La IA como capataz de obra: el papel del COO

2026-07-16

Cuando se diseña un sistema en el que varios roles avanzan el trabajo en paralelo, el primer problema que aparece no es técnico. Es una pregunta sencilla pero imposible de evitar: ¿quién aprueba qué, y en qué orden?

En el diseño inicial, concentramos todas las aprobaciones en un solo punto. Las propuestas y los avances de cada rol llegaban a un mismo lugar para ser revisados. Como sistema, era fácil de entender. Tenía además la ventaja de mantener el registro centralizado.

Sin embargo, al ponerlo en marcha, apareció otro problema. Cuantos más casos había, más se acumulaban las aprobaciones pendientes en ese único punto. Mientras algo esperaba aprobación, el trabajo de los demás roles relacionados también se detenía. Los casos urgentes y los que no lo eran quedaban en la misma fila. La forma de priorizar se volvía improvisada, caso por caso. Nadie cometía ningún error, pero el avance general se iba haciendo cada vez más lento. No es un fallo visible. Es un atasco que se acumula poco a poco. En esta serie llamamos a este estado «colapso silencioso».

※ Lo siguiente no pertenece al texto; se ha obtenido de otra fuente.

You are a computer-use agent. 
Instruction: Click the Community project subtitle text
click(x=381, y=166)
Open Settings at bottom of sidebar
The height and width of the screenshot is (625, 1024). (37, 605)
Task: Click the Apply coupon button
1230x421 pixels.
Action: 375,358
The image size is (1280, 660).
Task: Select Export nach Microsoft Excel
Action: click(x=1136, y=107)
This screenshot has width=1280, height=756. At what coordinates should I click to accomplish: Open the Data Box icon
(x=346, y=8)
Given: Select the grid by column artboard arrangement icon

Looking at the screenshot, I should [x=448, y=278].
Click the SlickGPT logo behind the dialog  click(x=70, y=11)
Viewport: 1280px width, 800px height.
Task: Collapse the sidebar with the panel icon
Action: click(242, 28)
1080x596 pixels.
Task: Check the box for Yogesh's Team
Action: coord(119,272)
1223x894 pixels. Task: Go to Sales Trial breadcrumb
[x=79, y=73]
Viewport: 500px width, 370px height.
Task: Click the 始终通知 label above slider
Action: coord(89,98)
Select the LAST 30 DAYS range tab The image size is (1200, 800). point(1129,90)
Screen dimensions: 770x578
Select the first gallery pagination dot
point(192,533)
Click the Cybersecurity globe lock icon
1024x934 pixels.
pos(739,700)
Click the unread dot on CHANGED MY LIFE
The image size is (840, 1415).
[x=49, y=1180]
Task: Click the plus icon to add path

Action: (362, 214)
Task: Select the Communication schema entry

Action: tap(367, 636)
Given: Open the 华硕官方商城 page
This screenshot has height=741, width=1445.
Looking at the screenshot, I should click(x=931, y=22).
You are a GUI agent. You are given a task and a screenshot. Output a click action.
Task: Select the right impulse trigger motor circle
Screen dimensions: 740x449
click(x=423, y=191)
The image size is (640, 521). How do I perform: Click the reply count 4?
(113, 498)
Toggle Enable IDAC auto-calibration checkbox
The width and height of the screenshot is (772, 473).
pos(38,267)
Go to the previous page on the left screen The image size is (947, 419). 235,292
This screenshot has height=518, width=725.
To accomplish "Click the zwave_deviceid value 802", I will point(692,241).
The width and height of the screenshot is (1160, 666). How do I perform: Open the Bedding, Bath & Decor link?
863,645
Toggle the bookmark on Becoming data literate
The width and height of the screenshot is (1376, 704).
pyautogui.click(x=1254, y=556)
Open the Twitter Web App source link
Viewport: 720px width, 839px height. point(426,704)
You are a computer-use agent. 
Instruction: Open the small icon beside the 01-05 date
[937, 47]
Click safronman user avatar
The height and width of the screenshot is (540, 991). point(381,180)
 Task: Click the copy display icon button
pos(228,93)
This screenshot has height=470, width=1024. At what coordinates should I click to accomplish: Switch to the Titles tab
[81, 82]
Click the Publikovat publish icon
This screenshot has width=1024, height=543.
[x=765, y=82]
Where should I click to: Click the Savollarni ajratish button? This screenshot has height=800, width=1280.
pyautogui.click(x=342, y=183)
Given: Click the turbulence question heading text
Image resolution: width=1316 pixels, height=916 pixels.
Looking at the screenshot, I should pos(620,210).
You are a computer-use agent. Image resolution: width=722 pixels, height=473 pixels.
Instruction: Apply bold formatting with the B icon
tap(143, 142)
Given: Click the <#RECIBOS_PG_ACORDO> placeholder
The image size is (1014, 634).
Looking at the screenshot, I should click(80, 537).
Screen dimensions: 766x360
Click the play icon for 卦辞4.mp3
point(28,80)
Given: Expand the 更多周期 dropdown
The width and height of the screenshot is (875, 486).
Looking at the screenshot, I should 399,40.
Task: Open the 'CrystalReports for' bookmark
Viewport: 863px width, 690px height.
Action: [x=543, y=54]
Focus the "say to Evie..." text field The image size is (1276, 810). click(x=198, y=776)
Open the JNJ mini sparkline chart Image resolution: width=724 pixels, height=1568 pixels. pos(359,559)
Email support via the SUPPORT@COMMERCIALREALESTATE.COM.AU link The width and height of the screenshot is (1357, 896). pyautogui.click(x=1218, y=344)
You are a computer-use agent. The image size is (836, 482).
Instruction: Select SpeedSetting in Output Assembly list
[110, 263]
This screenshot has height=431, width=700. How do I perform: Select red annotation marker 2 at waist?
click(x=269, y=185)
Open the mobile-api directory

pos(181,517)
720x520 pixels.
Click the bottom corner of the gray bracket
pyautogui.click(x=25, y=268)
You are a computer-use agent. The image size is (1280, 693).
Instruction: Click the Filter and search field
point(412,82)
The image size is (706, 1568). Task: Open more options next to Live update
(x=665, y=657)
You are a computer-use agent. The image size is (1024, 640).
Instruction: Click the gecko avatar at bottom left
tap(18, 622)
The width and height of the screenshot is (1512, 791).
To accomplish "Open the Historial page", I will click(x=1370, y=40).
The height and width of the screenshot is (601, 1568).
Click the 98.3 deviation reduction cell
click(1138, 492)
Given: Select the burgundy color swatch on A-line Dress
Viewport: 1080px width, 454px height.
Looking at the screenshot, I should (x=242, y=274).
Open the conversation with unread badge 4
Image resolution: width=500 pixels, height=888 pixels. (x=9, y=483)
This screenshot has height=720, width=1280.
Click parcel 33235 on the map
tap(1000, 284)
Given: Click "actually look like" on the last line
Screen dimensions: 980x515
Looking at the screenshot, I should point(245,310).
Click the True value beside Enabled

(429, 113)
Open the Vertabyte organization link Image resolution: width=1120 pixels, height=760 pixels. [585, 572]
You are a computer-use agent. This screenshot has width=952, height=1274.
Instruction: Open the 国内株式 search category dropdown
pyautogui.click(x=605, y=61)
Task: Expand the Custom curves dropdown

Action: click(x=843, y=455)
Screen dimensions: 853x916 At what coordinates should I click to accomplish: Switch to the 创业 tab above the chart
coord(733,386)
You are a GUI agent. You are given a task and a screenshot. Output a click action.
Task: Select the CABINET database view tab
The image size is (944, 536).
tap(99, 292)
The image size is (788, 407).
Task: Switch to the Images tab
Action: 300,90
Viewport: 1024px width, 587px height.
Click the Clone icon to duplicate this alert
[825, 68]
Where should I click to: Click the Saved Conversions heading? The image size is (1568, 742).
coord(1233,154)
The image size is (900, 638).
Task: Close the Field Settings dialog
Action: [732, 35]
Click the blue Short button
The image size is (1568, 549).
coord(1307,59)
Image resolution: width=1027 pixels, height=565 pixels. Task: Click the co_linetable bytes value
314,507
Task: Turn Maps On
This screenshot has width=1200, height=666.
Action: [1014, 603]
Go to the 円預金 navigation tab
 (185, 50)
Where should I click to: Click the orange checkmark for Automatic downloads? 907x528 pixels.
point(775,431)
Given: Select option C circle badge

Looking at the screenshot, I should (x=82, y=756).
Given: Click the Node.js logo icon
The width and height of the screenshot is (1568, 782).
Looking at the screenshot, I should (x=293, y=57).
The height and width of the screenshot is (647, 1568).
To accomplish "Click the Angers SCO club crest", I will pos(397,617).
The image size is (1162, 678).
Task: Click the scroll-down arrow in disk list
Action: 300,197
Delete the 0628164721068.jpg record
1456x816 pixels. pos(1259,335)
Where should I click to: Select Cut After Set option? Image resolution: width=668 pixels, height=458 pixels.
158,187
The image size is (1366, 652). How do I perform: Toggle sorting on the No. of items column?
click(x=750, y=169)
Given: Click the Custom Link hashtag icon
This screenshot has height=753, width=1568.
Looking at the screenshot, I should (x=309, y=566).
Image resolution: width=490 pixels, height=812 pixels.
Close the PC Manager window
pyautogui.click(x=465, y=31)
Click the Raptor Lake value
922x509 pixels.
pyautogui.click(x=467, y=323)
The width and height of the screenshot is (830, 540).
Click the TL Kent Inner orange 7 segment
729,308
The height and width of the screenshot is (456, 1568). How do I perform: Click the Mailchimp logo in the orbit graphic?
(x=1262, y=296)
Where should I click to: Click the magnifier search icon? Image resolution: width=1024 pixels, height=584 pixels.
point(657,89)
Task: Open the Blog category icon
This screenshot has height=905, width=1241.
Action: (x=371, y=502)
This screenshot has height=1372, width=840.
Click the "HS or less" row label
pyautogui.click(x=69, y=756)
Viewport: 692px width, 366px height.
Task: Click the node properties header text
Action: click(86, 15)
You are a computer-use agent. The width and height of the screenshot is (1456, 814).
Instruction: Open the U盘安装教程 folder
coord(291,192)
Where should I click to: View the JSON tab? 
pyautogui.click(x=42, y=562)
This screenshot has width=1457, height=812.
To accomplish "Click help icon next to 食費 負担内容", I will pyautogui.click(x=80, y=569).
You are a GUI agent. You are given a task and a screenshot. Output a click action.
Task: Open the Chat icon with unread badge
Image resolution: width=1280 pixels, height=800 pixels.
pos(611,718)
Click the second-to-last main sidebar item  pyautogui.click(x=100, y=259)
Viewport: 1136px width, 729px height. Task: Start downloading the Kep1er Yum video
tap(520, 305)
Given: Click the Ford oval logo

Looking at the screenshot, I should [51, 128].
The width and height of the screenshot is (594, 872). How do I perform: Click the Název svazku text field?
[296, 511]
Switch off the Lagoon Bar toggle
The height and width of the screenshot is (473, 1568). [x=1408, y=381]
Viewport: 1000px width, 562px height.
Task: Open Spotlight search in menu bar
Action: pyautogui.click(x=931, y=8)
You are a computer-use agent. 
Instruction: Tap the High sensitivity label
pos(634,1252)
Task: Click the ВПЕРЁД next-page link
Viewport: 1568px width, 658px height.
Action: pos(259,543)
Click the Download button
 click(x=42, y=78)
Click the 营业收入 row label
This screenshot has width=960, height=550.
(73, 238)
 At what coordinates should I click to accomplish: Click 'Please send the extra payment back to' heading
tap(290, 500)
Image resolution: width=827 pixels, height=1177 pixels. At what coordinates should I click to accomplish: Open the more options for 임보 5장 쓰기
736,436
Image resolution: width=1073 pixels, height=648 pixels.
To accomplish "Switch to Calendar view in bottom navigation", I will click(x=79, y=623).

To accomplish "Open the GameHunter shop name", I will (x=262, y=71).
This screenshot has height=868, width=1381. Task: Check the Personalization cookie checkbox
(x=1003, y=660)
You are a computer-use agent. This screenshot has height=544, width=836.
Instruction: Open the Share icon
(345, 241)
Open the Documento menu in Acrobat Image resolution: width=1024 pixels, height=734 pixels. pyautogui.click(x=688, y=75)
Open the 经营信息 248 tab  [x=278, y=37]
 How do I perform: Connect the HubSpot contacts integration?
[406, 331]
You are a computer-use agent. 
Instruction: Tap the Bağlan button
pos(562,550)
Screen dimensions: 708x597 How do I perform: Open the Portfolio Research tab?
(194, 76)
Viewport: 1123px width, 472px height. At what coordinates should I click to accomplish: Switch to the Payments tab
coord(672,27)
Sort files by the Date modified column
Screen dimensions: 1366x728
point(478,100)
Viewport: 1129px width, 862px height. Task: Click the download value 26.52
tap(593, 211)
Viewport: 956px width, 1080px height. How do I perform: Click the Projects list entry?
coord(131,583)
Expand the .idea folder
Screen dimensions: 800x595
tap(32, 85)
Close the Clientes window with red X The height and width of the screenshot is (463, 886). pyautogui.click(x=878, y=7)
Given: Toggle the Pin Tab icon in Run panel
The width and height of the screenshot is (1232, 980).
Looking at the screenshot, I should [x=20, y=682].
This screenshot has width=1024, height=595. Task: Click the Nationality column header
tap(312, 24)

Separar el papel del capataz de obra

Para no dejar que este estado se instalara, creamos el COO (sigla en inglés que designa el rol encargado de dirigir la operación diaria de la organización). Si lo comparamos con una obra de construcción, el COO no es quien dibuja los planos ni quien toma la decisión final. Es el capataz que decide en qué orden se hace el trabajo del día.

El trabajo del COO se divide, a grandes rasgos, en dos partes. Una es priorizar entre áreas: decidir en qué orden se atienden los casos que llegan desde distintos roles. La otra es dar seguimiento al avance: comprobar si las cosas se mueven en el orden decidido y si hay algún punto atascado en el camino.

El COO no toma por sí mismo las decisiones de peso. Las decisiones importantes pasan por el mecanismo de consulta que hemos visto en las partes anteriores de esta serie. Lo que hace el COO es el trabajo previo: ordenar el tráfico. Decide qué caso se envía primero a consulta y cuál puede resolverse con una revisión ligera. Ese es su papel: clasificar.

No volver a crear un único punto de aprobación

Aquí conviene detenerse en un punto importante. Si concentrar las aprobaciones en un solo punto fue la causa del «colapso silencioso», reemplazar ese punto por el COO solo repetiría el mismo problema en otro lugar. Esta vez, el propio COO podría convertirse en el nuevo cuello de botella (es decir, el punto donde el flujo de trabajo se concentra y se atasca), mediando en cada caso.

Para evitar esto, pusimos dos límites al COO. El primero: el COO no tiene la decisión final. Clasifica y da seguimiento, pero deja el contenido —si algo se aprueba o no— en manos de la consulta de cada rol. El segundo: las reglas de clasificación están fijadas de antemano. En lugar de que el COO decida caso por caso en el momento, se define con anticipación, según el peso y el alcance de cada caso, por qué camino debe pasar. Con criterios ya establecidos, el sistema se atasca menos incluso si el COO no está disponible.

Un papel que no se nota, hasta que se detiene

El papel del capataz de obra es de los que menos se notan cuando todo funciona bien. Pero al ponerlo en marcha, descubrimos algo: sin este trabajo discreto de ordenar el tráfico, no importa qué tan buenas sean las decisiones que tome cualquier otro rol. El tiempo que tardan en llegar hasta el terreno se va alargando poco a poco.

El COO no es un rol que mejore la calidad de las decisiones. Es un rol que mantiene lo más corta posible la distancia entre el momento en que nace una decisión y el momento en que empieza a moverse de verdad. No concentrar las aprobaciones en un solo punto, pero tampoco dejar que nada avance sin alguien que ordene el tráfico: este rol se separó como el punto medio entre esos dos extremos.